With the addition of siblings, also comes enormous change around the house. Mess is created in half (or a third) of the time, with food or drink spills needing to be cleaned straight away, or you risk them being spread throughout the entire house. Child locks become more important as, not only do you have 2 or 3 (or more) little people to keep watchful eyes on, you also have lots of little fingers that could get caught in cupboards and drawers. In our case, safety gates have been erected in an attempt to block off ends of the house to, again, minimise that risk of harming little fingers, to keep all 3 kids where we can see them, and of course to confine them to a space where we know the floor is relatively clean… There are also new challenges when it comes to family illnesses with multiple children, and maintaining your own wellbeing with the added pressure of managing a larger household. Each new child also comes with a new truckload of washing, and you learn not to celebrate seeing the bottom of the laundry baskets (if you see them!), because there is always another dirty item hiding somewhere (or being covered in breakfast, lunch or dinner). Despite the house becoming messier and the endless washing piles, our house has never been so full of love and gratitude for our family of 5.
Time also certainly seems to go faster with the more children you have. There’s always an event or milestone sneaking up on you, which become even more exciting as there are more special little people to celebrate with. As we’re rushing around getting ready to leave the house (when we leave…), I often find myself questioning where the time has disappeared to. It can be a mammoth effort getting 3 kids dressed and into the car, whilst making sure we’ve got the suitcase full of food, drinks, nappies, wipes, changes of clothing, toys etc., and we all have shoes. We usually find ourselves exhausted before we’ve even left the driveway. The days seem to fly when you’re running a larger household, and there is always something to plan or organise (a shout out to those with school aged children and the extracurricular activities that brings)… and the nights seem to vanish just doing the dinner, bath, book, and bed routine for 3 (and we don’t bath the twins every night). Despite time flying by, we still find time to embrace the special moments of family life with our 3 gorgeous giggles and family of 5 cuddles.

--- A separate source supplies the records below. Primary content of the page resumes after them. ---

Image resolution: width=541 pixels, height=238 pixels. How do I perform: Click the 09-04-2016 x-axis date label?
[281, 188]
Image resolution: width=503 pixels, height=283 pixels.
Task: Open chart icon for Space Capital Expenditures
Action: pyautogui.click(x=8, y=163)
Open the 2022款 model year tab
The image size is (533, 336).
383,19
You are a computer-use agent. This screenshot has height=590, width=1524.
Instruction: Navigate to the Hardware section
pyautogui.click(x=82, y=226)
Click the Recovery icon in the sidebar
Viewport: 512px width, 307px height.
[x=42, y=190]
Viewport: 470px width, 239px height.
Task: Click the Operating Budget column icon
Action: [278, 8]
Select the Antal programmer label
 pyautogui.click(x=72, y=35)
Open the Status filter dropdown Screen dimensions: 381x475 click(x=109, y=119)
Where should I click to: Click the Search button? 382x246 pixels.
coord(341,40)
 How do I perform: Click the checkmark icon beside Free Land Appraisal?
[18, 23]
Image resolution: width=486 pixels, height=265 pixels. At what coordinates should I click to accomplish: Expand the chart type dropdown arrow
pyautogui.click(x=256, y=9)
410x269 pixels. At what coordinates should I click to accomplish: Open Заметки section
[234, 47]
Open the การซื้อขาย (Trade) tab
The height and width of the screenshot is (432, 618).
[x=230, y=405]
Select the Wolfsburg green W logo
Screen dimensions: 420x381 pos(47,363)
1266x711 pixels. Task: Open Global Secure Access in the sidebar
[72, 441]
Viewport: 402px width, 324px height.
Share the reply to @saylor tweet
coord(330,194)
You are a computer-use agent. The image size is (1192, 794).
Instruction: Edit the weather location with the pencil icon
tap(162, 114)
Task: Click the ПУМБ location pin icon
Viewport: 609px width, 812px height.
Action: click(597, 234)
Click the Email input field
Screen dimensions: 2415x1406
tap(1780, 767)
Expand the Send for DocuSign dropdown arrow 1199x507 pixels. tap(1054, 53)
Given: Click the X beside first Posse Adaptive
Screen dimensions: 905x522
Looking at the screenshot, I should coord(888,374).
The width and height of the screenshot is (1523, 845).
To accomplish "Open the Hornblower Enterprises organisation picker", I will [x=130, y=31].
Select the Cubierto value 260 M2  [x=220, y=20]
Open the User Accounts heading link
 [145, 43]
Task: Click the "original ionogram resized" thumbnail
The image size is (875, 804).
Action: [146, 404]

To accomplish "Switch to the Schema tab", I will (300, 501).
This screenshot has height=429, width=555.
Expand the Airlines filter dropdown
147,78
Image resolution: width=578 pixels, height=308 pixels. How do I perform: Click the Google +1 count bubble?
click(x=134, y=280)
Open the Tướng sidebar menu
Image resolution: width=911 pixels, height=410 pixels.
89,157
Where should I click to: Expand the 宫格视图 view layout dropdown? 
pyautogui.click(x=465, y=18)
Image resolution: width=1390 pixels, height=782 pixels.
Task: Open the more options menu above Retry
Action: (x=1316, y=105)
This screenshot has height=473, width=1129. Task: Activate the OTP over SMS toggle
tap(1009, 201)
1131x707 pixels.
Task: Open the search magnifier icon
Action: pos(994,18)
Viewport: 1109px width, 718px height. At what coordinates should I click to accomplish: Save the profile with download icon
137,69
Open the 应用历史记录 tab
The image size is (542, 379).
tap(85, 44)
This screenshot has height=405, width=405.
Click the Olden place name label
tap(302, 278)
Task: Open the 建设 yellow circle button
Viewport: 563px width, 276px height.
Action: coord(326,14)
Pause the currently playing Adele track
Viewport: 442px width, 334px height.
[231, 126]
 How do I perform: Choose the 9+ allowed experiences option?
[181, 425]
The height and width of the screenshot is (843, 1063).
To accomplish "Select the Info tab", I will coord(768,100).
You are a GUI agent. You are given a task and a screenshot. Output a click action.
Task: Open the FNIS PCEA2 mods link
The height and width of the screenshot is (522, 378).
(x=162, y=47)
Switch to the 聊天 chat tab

Whilst each stage of growing your family brings new challenges, we’ve found that they are far outweighed by the added love and happiness that a buzzing family home brings. Although things do become busier with each new addition, we found that we became more relaxed, as we were able to draw on our previous experience, and we worried less about noise and routine, and more about enjoying the ride. We’ve learnt to laugh at the impossibility of getting a ‘perfect’ family photo and embrace the perfect in everyday family life. As the saying goes, ‘if you think our hands are full, you should see our hearts’.